一年で日本茶界がもっとも盛り上がる、新茶の季節が到来しました。

1899でも新茶フェアが始まり、たくさんの方に新茶メニューをお召し上がりいただいています。

新茶、とってもおいしいですよね。
その味わいは、青々しい、若々しい、新鮮、などと言われており、一般のお茶にはない特有のおいしさがあるとされています。

しかし・・・その違いって、はたして誰にでも分かるものなのでしょうか?

きっと飲む人が飲めば分かるのでしょう。
でも、日頃から日本茶をたくさん味わっているわけではない、「たまに飲む」というライトな感覚で楽しんでる人にも感じ取れるものなのでしょうか。
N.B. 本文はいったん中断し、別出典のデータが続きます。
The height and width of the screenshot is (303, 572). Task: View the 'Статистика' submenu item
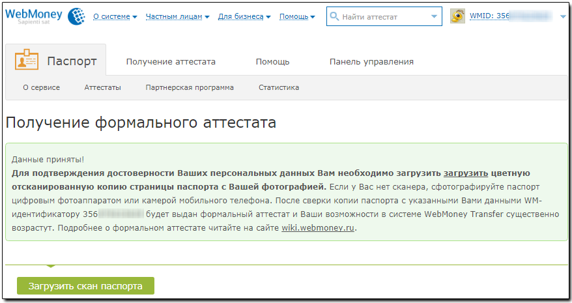278,87
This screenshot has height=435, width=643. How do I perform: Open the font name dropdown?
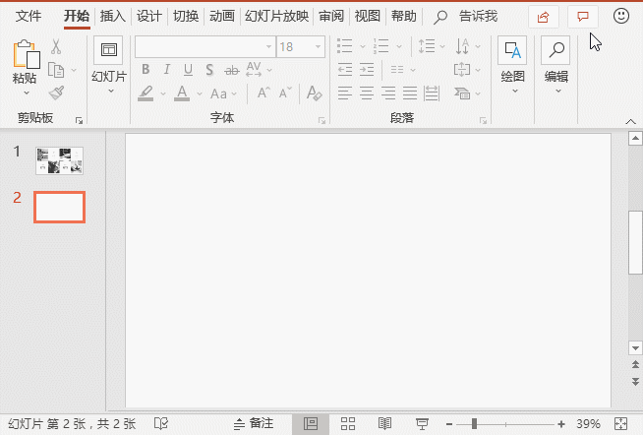268,46
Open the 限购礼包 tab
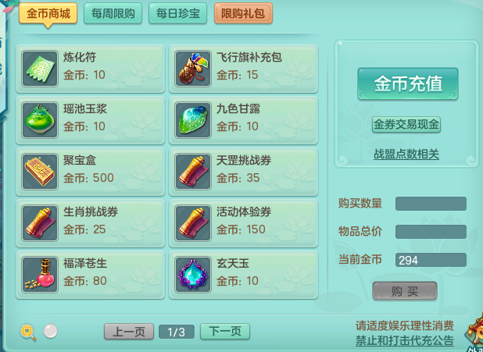Image resolution: width=483 pixels, height=352 pixels. (x=243, y=13)
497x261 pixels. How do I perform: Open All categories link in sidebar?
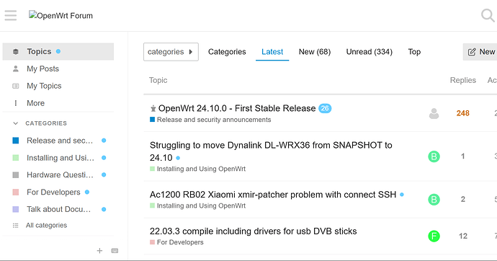(46, 225)
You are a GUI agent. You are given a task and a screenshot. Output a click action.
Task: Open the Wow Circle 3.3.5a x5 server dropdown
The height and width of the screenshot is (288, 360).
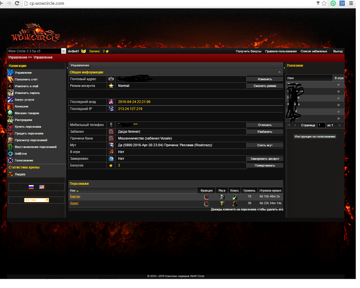63,51
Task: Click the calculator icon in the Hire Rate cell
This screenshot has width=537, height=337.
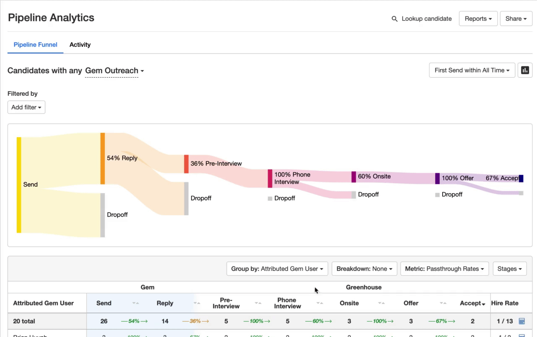Action: point(521,321)
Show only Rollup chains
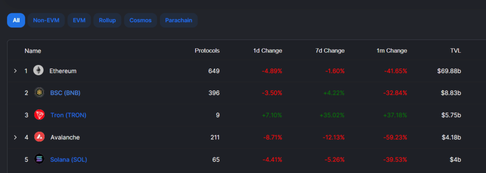486x173 pixels. [107, 20]
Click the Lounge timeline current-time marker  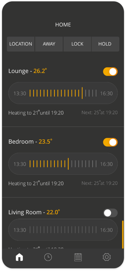tap(82, 93)
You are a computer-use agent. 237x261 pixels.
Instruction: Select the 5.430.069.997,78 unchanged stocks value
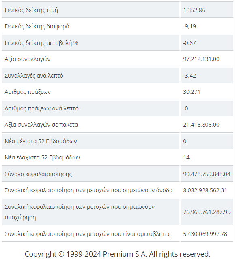205,234
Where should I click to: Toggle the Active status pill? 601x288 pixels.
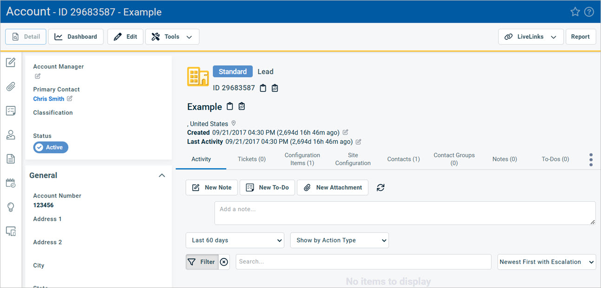click(51, 147)
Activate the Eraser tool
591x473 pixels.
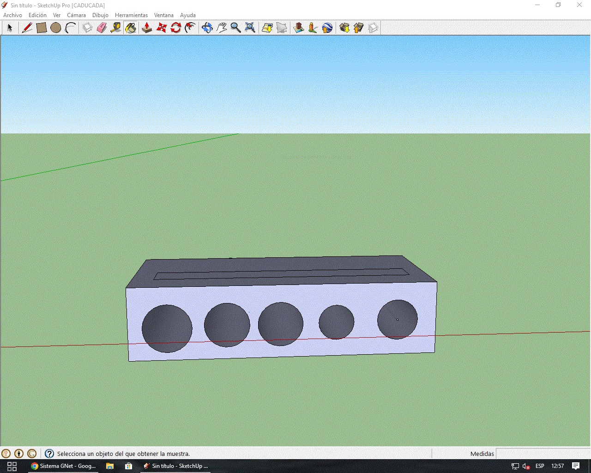pos(102,28)
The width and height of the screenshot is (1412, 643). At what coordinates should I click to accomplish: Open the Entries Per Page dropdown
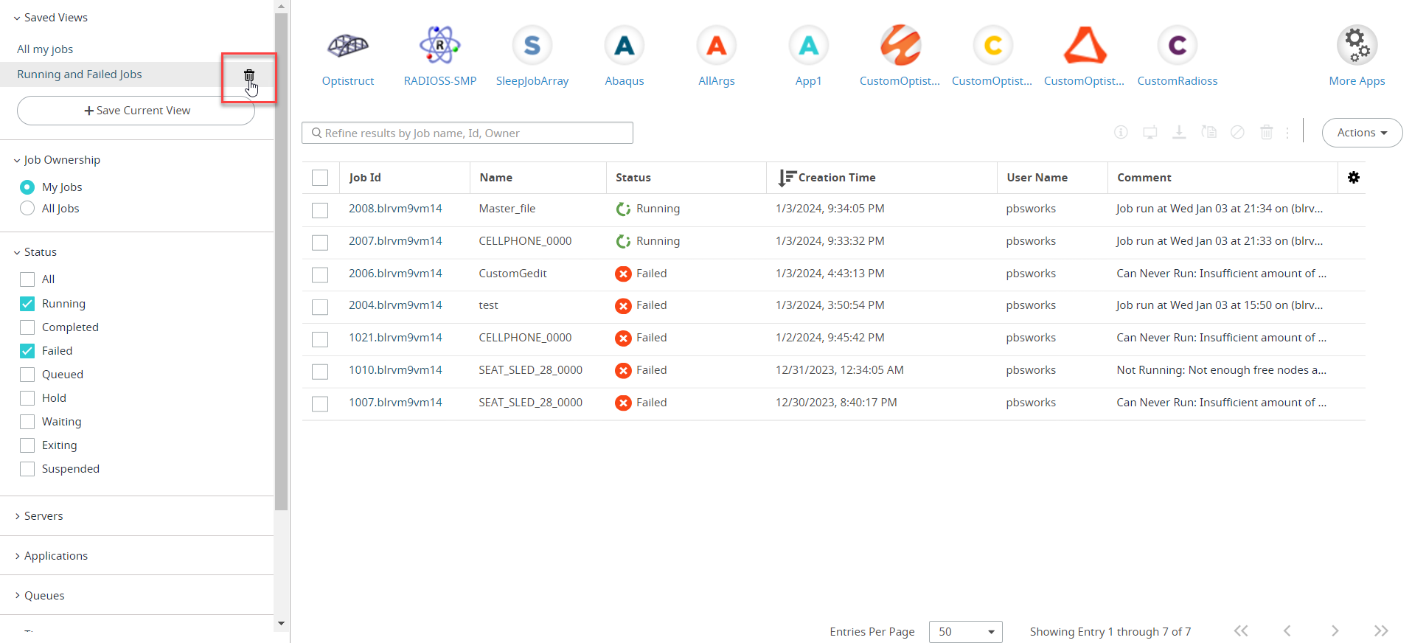(964, 632)
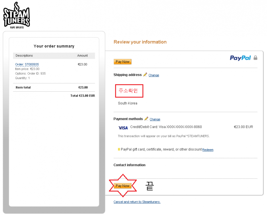The width and height of the screenshot is (267, 216).
Task: Click the bottom Pay Now button
Action: pos(122,186)
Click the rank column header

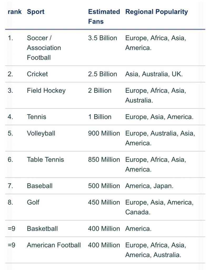coord(15,12)
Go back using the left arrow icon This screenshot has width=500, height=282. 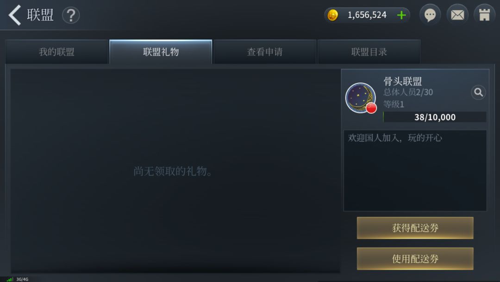(x=15, y=15)
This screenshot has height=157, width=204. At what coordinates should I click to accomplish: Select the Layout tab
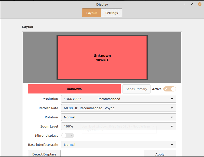click(92, 13)
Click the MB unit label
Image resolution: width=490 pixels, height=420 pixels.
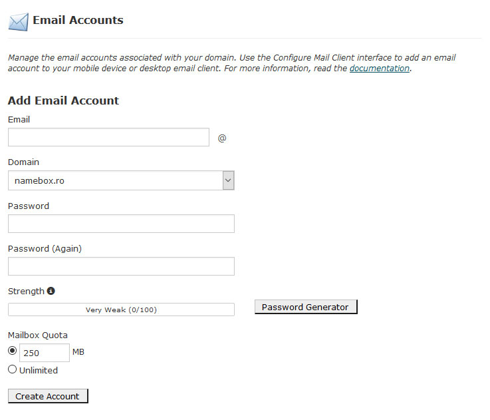click(x=78, y=351)
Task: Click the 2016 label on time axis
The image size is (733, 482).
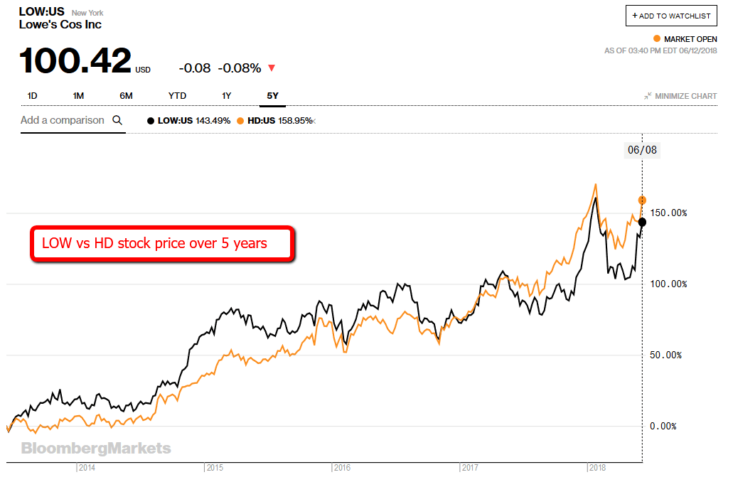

今回は、そんなお茶業界の禁断の領域(?)に足を踏み入れてみたいと思います。

成分に違いはあるのか

新茶と、そうでないお茶。
まずは成分の違いをみてみましょう。

オチャノキは常緑樹ですので、秋冬に葉を落とすことなく一年中緑の葉を付けています。
そのため、お茶の葉は一年に複数回摘むことができるのですが、その年に最初に芽吹いた新芽を摘んで製茶されたお茶をだけを「新茶」と呼びます。
そして、2番目に摘んだ葉で作ったお茶を「二番茶」、3番目に摘んだ葉で作ったお茶を「三番茶」と呼びます。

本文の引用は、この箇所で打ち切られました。